Please edit everything in the article on the aging and inflammation grant from "Sathyaseelan is focusing" down to "inflammation with age.", replacing "cell signaling pathway" with "molecular pathway".

◆ **Excerpt provided**

━━━

OU Stephenson Cancer Researcher Awarded Large Grant to Study Role of Aging, Inflammation in Cancer and Other Diseases

OU Stephenson Cancer Researcher Awarded Large Grant to Study Role of Aging, Inflammation in Cancer and Other Diseases


Published: Tuesday, August 6, 2019

As part of normal aging, people build up inflammation in their bodies – not the acute kind that eliminates an infection, but a mild, persistent inflammation that creates a higher risk for age-related diseases like cancer, Type 2 diabetes and Alzheimer’s.

A researcher at the Stephenson Cancer Center at OU Medicine, Deepa Sathyaseelan, Ph.D., recently received a $1.6 million grant to further her investigations into the role of inflammation in both aging and age-related diseases like cancer. The grant is from the National Institute on Aging, a component of the National Institutes of Health.

Sathyaseelan is focusing her research on necroptosis, a cell signaling pathway that causes inflammation. In previous studies, she discovered that with an increase in age comes an increase in necroptosis. Her hypothesis is that necroptosis leads to increased inflammation with age.

With her new grant, she will try to block necroptosis to see whether it will reduce inflammation and whether that will have an effect on aging and age-related diseases. Her research is notable because it has major implications for both aging and cancer.

“Aging and cancer are interrelated – you cannot separate them because aging is the biggest risk factor for most cancers,” she said. “Rather than targeting individual diseases, if we can learn how to positively affect or slow down aging, we may be able to have an overall preventive effect on diseases.”

The beauty of Sathyaseelan’s study is that she may have some new drugs to test. Necroptosis also plays a major role in neurodegenerative diseases like Alzheimer’s, Parkinson’s and multiple sclerosis, and several drugs designed to treat those conditions are in clinical trials. If found to be successful, those drugs may also be effective for her studies, she said.

━━━

◆ **Available data**
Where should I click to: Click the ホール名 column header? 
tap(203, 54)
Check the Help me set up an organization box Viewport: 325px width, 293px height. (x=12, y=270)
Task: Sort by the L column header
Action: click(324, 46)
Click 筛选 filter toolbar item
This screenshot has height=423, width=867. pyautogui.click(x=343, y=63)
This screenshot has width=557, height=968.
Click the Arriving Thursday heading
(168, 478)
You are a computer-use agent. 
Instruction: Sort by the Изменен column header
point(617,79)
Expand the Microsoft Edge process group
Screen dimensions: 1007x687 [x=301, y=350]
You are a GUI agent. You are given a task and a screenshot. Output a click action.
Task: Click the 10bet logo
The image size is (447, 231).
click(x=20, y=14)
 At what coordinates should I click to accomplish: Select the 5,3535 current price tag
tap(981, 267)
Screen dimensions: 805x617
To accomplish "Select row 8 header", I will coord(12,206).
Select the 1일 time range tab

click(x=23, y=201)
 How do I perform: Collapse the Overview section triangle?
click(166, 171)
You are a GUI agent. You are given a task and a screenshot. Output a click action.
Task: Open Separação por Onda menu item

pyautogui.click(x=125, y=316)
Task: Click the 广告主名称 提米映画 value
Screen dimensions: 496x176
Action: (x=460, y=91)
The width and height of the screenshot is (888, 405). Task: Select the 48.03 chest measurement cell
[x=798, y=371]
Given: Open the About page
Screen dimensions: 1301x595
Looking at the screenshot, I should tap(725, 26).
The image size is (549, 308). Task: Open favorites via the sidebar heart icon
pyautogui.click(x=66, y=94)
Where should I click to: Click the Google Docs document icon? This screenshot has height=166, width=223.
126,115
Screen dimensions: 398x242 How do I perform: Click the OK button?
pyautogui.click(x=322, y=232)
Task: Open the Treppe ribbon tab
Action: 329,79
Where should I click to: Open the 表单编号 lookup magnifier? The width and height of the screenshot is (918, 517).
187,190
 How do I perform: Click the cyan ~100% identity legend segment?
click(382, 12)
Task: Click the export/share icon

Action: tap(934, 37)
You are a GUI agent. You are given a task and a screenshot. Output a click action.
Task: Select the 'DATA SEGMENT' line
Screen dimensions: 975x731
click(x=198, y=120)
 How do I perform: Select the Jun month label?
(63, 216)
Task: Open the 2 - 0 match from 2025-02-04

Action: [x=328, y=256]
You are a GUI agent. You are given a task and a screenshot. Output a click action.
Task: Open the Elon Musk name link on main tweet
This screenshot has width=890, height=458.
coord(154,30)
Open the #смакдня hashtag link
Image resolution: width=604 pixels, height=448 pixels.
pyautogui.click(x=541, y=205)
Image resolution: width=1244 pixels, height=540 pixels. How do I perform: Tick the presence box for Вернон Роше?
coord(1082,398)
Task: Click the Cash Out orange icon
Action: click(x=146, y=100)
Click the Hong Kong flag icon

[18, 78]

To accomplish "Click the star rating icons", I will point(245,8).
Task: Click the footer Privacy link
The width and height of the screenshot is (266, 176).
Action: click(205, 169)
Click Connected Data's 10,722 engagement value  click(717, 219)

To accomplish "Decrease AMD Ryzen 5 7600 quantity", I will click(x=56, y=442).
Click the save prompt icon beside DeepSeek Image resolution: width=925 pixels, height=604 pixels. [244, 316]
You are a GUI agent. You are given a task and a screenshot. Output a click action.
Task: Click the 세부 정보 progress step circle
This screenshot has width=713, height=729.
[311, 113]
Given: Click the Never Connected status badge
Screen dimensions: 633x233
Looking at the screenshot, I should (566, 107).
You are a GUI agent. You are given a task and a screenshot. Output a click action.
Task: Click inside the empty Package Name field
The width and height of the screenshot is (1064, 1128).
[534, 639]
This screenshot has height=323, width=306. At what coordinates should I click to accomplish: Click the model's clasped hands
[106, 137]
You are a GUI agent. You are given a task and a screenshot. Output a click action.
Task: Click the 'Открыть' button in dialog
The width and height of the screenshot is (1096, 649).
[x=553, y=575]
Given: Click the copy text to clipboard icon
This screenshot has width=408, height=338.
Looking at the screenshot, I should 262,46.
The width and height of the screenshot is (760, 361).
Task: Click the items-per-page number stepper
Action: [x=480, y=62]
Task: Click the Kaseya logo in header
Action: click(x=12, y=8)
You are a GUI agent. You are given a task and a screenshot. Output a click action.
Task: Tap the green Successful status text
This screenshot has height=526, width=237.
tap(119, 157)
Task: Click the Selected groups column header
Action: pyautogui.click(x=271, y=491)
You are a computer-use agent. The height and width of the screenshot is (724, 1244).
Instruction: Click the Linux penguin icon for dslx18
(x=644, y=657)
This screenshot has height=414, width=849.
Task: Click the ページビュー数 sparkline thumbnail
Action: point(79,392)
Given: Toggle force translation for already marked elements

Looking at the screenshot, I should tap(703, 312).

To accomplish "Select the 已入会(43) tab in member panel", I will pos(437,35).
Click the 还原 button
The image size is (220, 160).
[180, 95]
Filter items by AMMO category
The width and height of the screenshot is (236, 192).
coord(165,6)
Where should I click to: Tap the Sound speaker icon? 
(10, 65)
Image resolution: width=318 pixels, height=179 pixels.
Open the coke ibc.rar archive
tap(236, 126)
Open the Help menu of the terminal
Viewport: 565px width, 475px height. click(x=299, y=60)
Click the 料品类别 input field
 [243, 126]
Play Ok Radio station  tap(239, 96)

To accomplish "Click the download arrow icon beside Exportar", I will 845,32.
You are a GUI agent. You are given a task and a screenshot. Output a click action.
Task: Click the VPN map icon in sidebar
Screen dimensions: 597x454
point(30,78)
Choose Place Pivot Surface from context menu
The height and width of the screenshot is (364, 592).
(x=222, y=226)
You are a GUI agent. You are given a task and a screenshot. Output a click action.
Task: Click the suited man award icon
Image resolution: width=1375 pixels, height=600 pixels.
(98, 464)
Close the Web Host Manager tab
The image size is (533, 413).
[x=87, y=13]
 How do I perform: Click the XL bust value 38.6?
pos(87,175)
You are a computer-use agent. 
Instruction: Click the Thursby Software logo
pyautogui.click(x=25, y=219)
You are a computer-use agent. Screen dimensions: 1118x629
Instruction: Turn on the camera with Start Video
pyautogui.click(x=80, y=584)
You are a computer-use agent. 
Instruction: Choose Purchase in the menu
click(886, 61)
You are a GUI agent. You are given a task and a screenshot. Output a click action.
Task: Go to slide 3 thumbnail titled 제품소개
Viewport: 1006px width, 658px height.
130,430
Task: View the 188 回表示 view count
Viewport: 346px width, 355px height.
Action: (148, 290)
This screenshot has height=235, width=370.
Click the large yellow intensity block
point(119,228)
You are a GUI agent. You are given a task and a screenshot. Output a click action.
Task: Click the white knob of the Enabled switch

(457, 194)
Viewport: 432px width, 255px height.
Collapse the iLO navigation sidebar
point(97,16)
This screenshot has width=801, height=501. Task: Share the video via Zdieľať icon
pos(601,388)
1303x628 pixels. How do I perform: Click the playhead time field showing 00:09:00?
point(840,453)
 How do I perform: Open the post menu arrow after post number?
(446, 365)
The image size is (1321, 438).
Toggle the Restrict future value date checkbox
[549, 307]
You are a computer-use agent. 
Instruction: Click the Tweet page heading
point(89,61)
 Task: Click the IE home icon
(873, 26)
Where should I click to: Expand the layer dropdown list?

━━━

◆ **Output for this exercise**
Sathyaseelan is focusing her research on necroptosis, a molecular pathway that causes inflammation. In previous studies, she discovered that with an increase in age comes an increase in necroptosis. Her hypothesis is that necroptosis leads to increased inflammation with age.